Anonymous, 5 Apr 2020
Research on Middle East, Islam and digital media
keyword: Iran

New Book: Electronic Iran: The Cultural Politics of an Online Evolution

The author focuses largely on the years between 1998 and 2012 to reveal a diverse and combative virtual landscape where both geographically and ideologically dispersed individuals and groups deployed Internet technologies to variously construct, defend, and challenge narratives of Iranian national identity, society, and politics. While it tempers celebratory claims that have dominated assessments of the Iranian Internet, Electronic Iran is ultimately optimistic in its outlook. As it exposes and assesses overlooked aspects of the Iranian Internet, the book sketches a more complete map of its dynamic landscape, and suggests that the transformative powers of digital media can only be developed and understood if attention is paid to both the specificities of new technologies as well as the local and transnational contexts in which they appear.

New Report: Citation Filtered: Iran's Censorship of Wikipedia

The Iran Media Program, a project of the Center for Global Communication Studies at the Annenberg School for Communication, University of Pennsylvania, released its report titled Citation Filtered: Iran's Censorship of Wikipedia written by Collin Anderson and Nima Nazeri.

New Book: Cultural Revolution in Iran: Contemporary Popular Culture in the Islamic Republic

This book draws on the expertise and experience of Iranian and international academics and activists to address diverse areas of social and cultural innovation that are driving change and progress. While religious conservatism remains the creed of the establishment, this volume uncovers an underground world of new technology, media and entertainment that speaks to women seeking a greater public role and a restless younger generation that organises and engages with global trends online.
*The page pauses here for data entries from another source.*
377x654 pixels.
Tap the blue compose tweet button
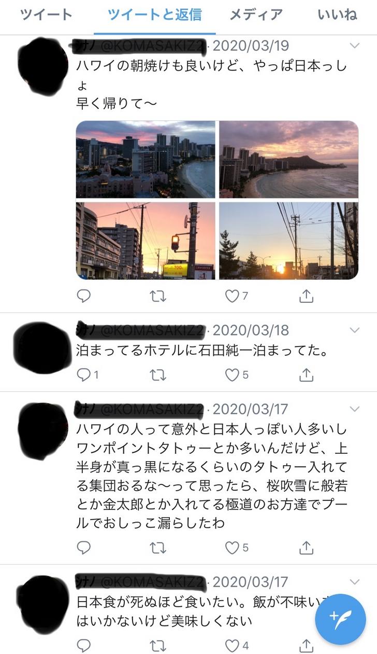341,619
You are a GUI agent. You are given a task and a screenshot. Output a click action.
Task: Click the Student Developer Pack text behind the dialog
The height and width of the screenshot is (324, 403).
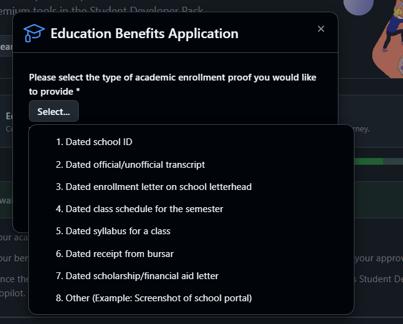tap(146, 10)
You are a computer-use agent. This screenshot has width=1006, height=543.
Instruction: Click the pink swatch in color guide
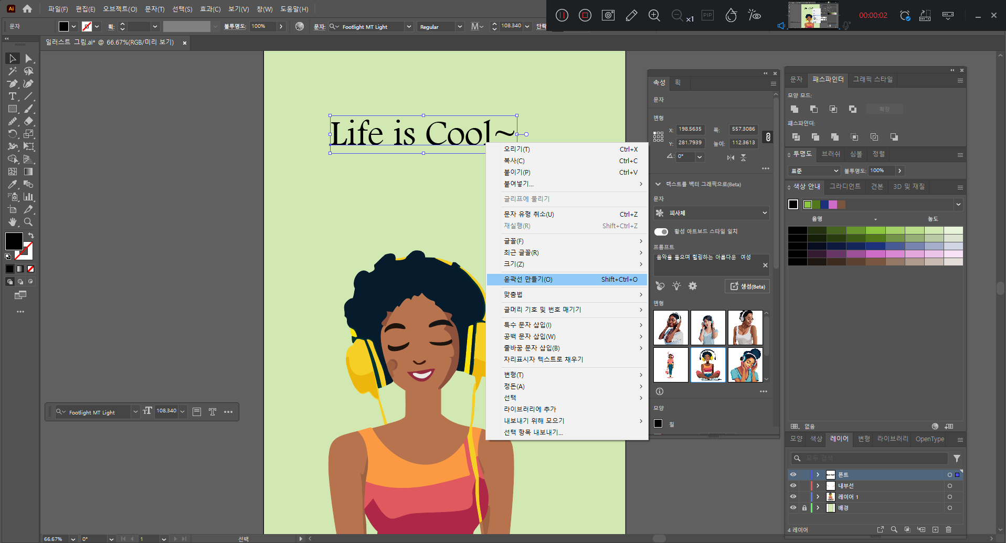833,205
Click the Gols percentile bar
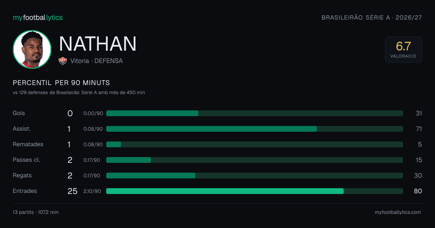The image size is (435, 228). pyautogui.click(x=254, y=113)
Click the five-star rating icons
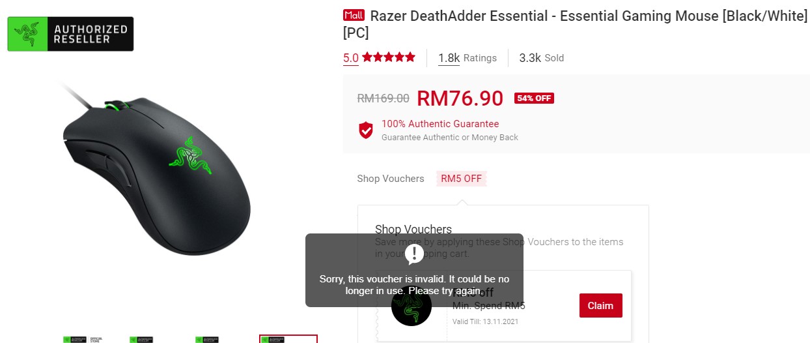 click(389, 57)
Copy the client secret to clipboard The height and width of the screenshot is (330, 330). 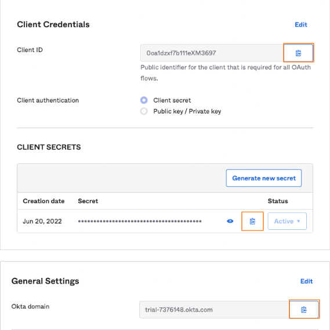[x=252, y=221]
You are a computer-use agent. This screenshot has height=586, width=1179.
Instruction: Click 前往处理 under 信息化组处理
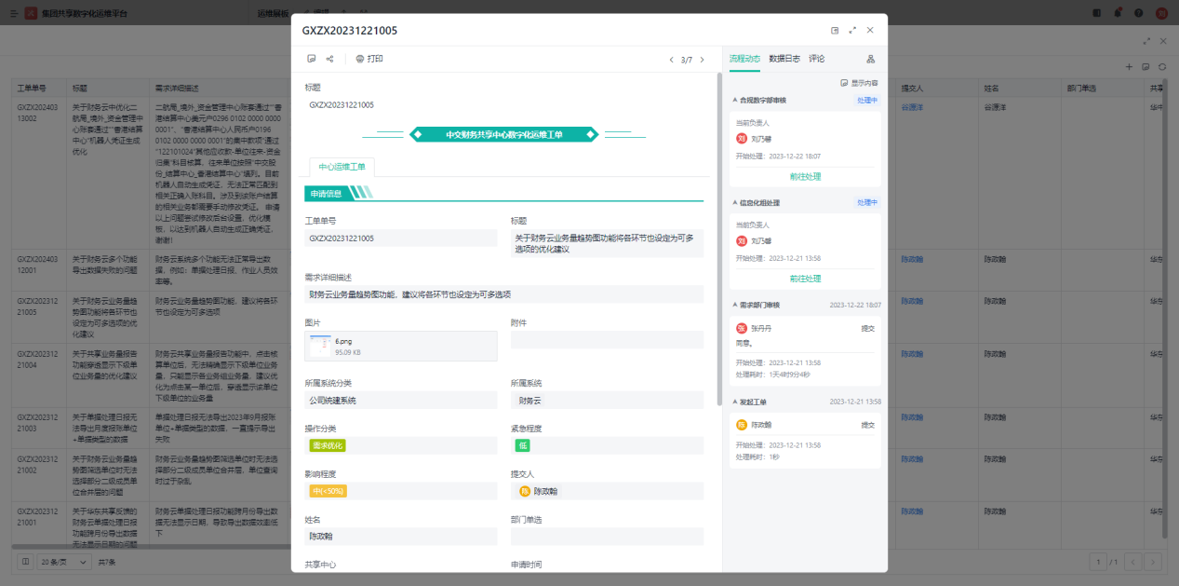(805, 279)
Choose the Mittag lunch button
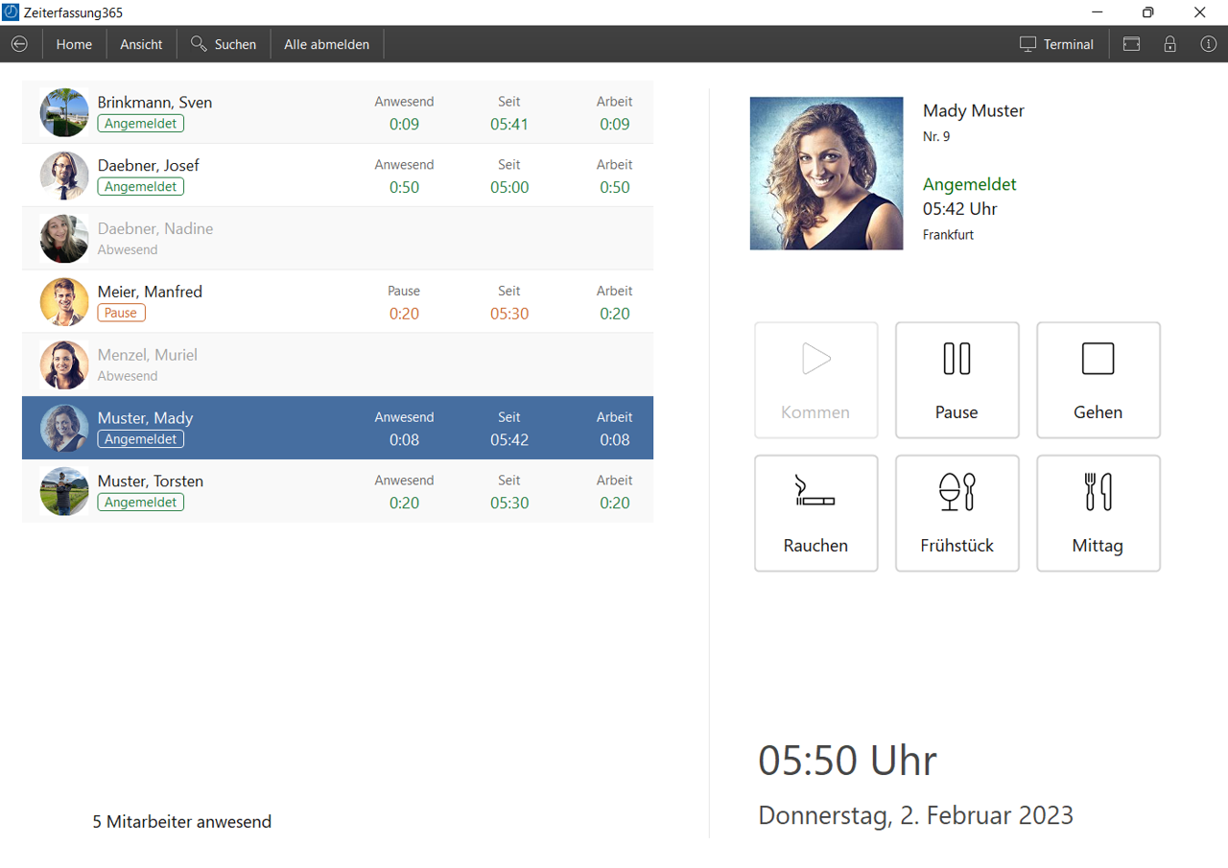This screenshot has width=1228, height=868. (1098, 513)
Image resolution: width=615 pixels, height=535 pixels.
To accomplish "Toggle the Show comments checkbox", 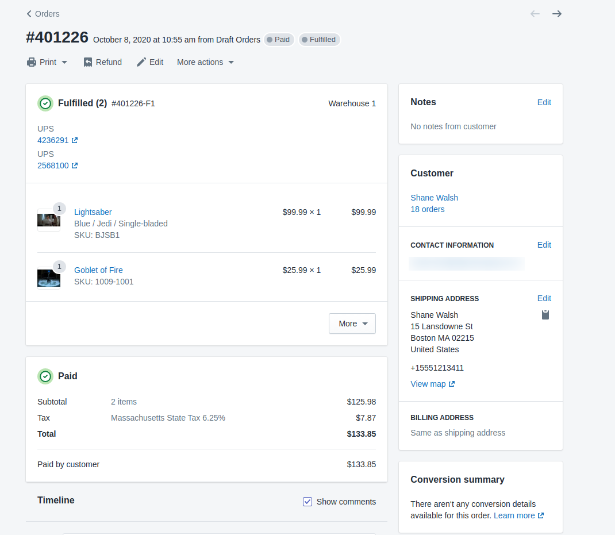I will [x=308, y=501].
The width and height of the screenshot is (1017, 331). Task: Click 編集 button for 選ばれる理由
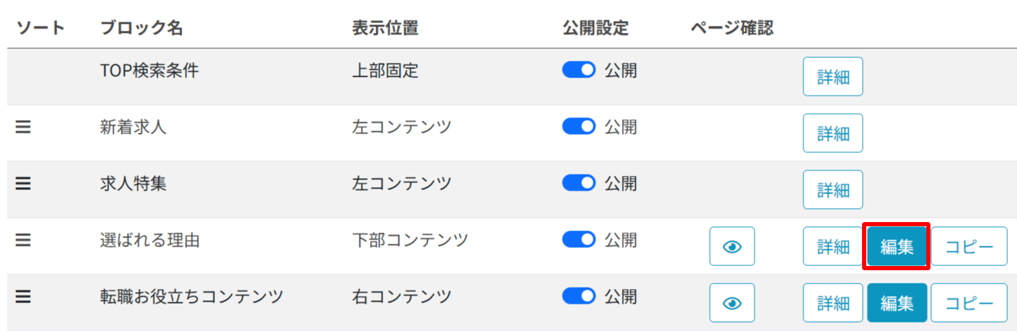tap(897, 247)
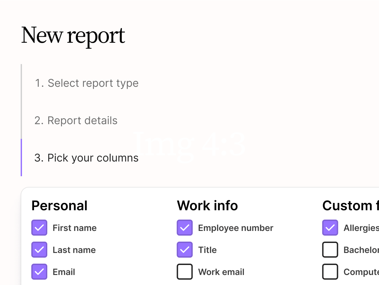The height and width of the screenshot is (285, 379).
Task: Uncheck the Allergies custom field checkbox
Action: coord(330,228)
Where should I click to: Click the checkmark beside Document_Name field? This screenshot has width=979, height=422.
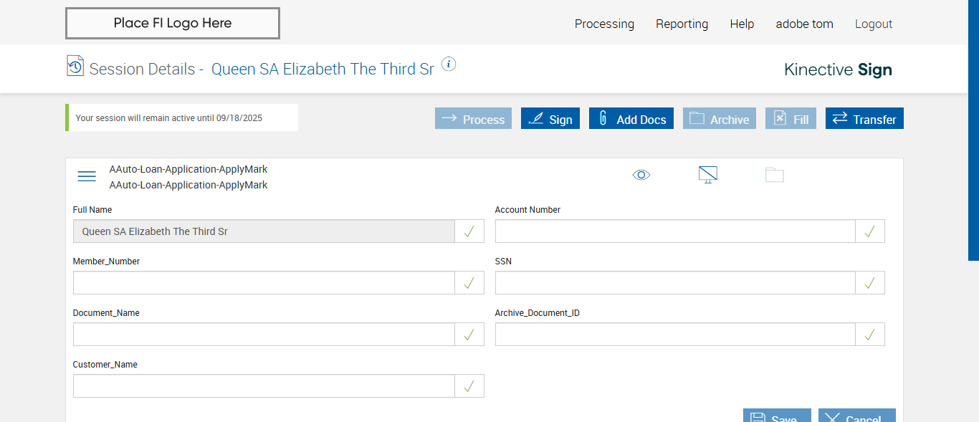pos(469,335)
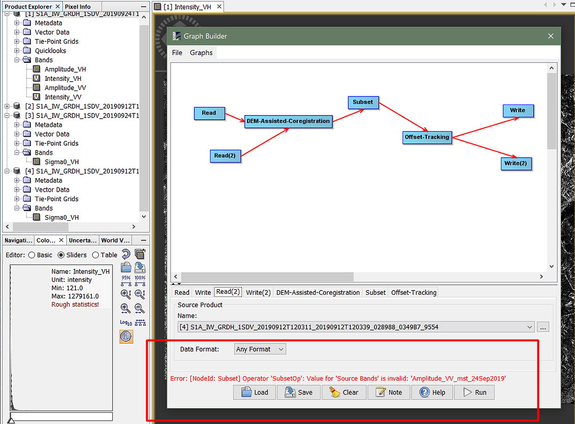The height and width of the screenshot is (424, 575).
Task: Open the Source Product name dropdown
Action: [530, 327]
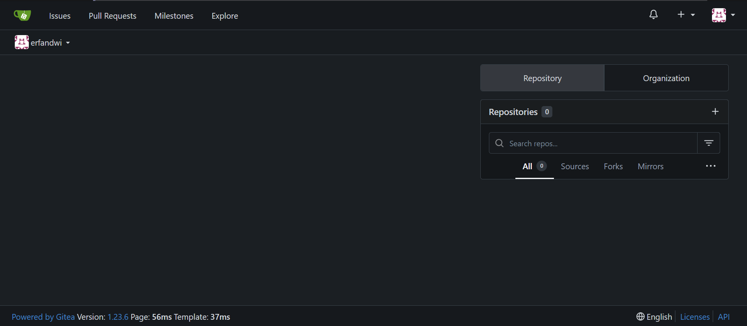This screenshot has width=747, height=326.
Task: Open the user avatar profile menu
Action: (x=723, y=15)
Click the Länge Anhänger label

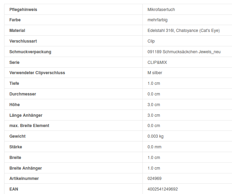point(26,115)
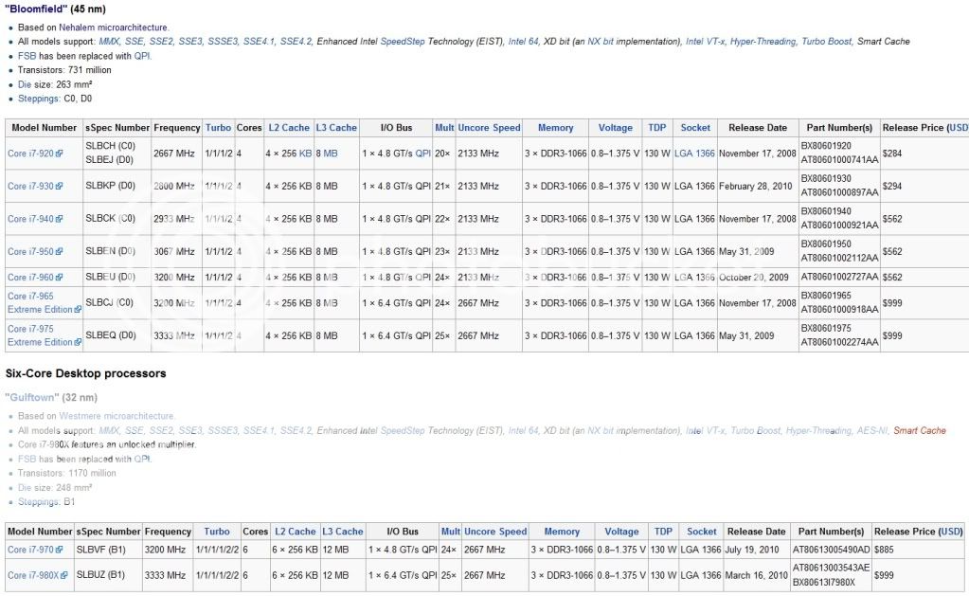Click external link icon beside Core i7-920
The width and height of the screenshot is (969, 596).
click(59, 154)
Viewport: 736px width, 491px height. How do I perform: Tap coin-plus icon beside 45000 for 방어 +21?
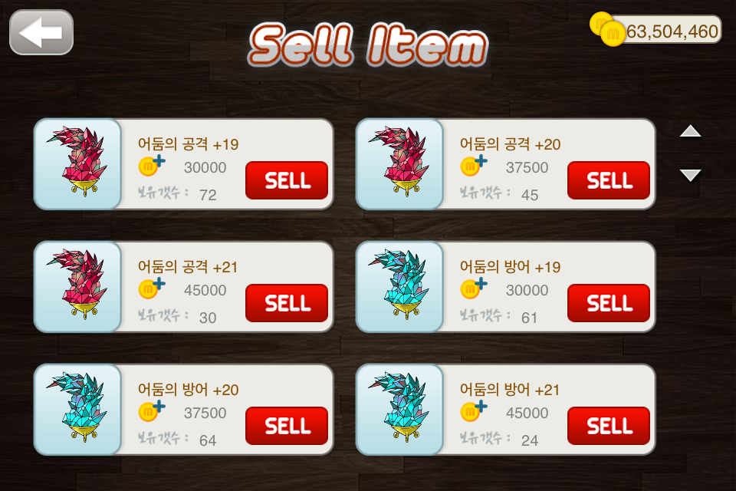(474, 410)
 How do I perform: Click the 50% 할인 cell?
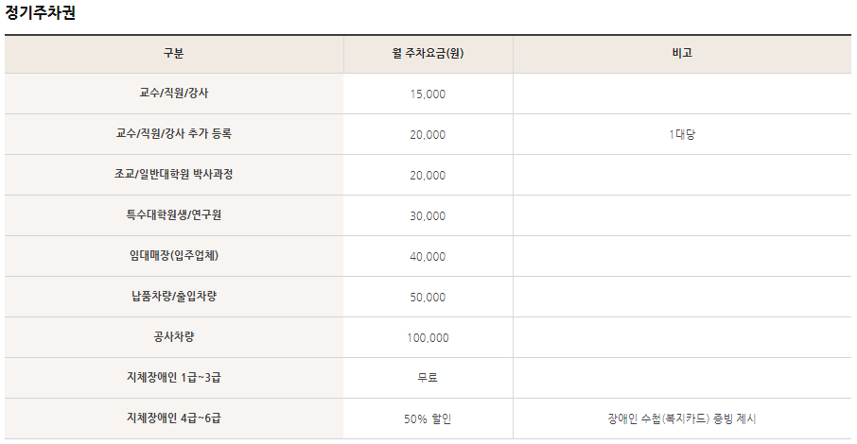428,418
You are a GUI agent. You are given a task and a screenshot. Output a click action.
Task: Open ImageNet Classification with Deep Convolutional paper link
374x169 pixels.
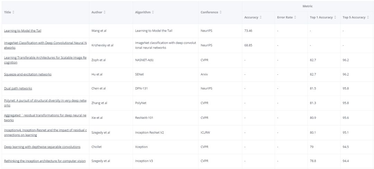[x=45, y=43]
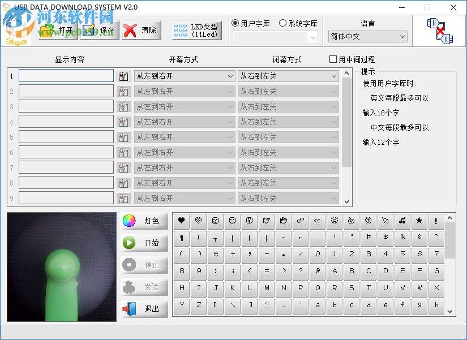Image resolution: width=467 pixels, height=340 pixels.
Task: Click inside the row 1 text input field
Action: 65,75
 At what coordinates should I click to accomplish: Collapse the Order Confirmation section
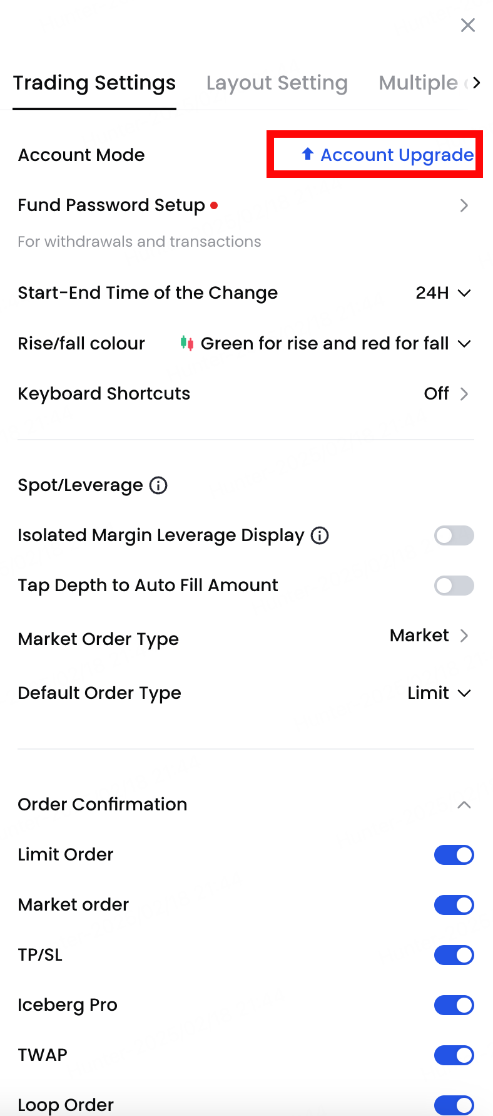(464, 805)
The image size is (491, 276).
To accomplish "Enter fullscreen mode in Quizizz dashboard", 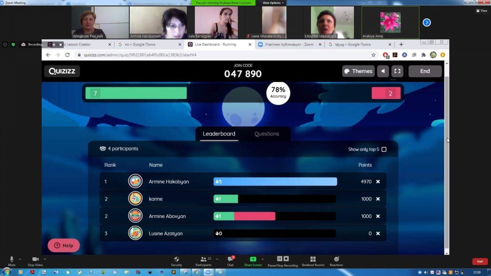I will click(x=397, y=71).
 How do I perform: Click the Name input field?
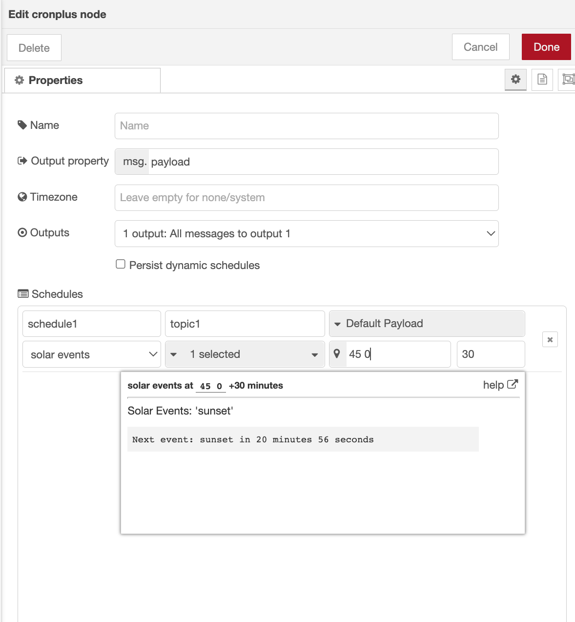[307, 126]
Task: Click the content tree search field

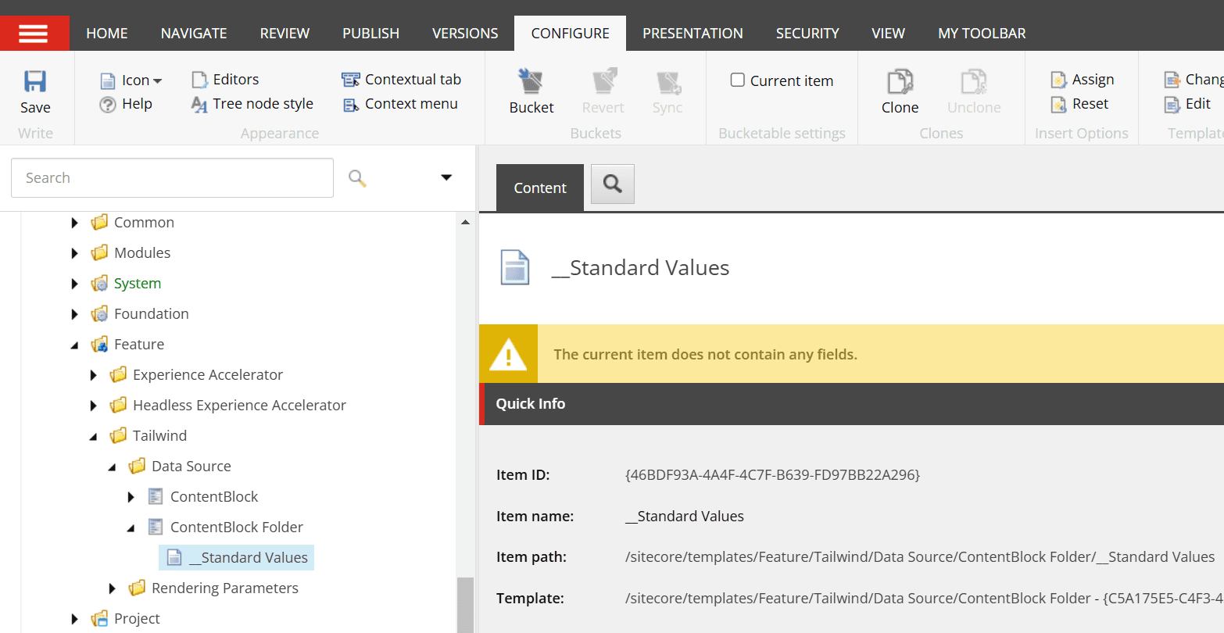Action: pyautogui.click(x=172, y=178)
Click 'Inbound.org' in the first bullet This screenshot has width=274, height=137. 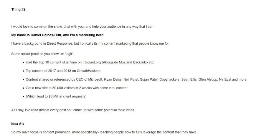92,62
New Book: She Who Tells a Story: Women Photographers from Iran and the Arab World

The book introduces the pioneering work of twelve leading women photographers from Iran and the Arab world: Jananne Al-Ani, Boushra Almutawakel, Gohar Dashti, Rana El Nemr, Lalla Essaydi, Shadi Ghadirian, Tanya Habjouqa, Rula Halawani, Nermine Hammam, Rania Matar, Shirin Neshat, and Newsha Tavakolian.

New Book: Introduction to Cyber-Warfare: A Multidisciplinary Approach

The book presents an insider's look into the world of cyber-warfare through the use of recent case studies. The book examines the issues related to cyber warfare not only from a computer science perspective but from military, sociological, and scientific perspectives as well. It shows how cyber-warfare has been performed in the past as well as why various actors rely on this new means of warfare and what steps can be taken to prevent it.

New Book: Democratic Uprisings in the New Middle East: Youth, Technology, Human Rights, and US Foreign Policy

The book focuses on issues dealing with the political economy of revolt, youth, and cyberspace, and the rising significance of human rights and moral ideals for the younger generation. It analyzes regional tensions in Libya, Bahrain, and Syria and their consequences for US foreign policy in the MENA region. It covers the rise of Iran’s “Green Movement,” the “April 6 Movement” in Egypt, and the increasing significance of the role of women in the Arab Spring.

Videogame Development in the Middle East: Iran, the Arab World, and Beyond

Videogame producers in the Middle East face many challenges, which make local game development more difficult than in the US or Europe. This chapter discusses these challenges and identifies the particular production strategies and design features local game developers use in order to adapt to them. In other words, it analyzes the broader cultural, social and political aspects that shape videogame design and production in the Middle East, focusing particularly on the Arab world and Iran. By doing so, it aims to transcend the fragmented character of existing research and propose a theoretical framework for the contextualization of videogame development in the Middle East.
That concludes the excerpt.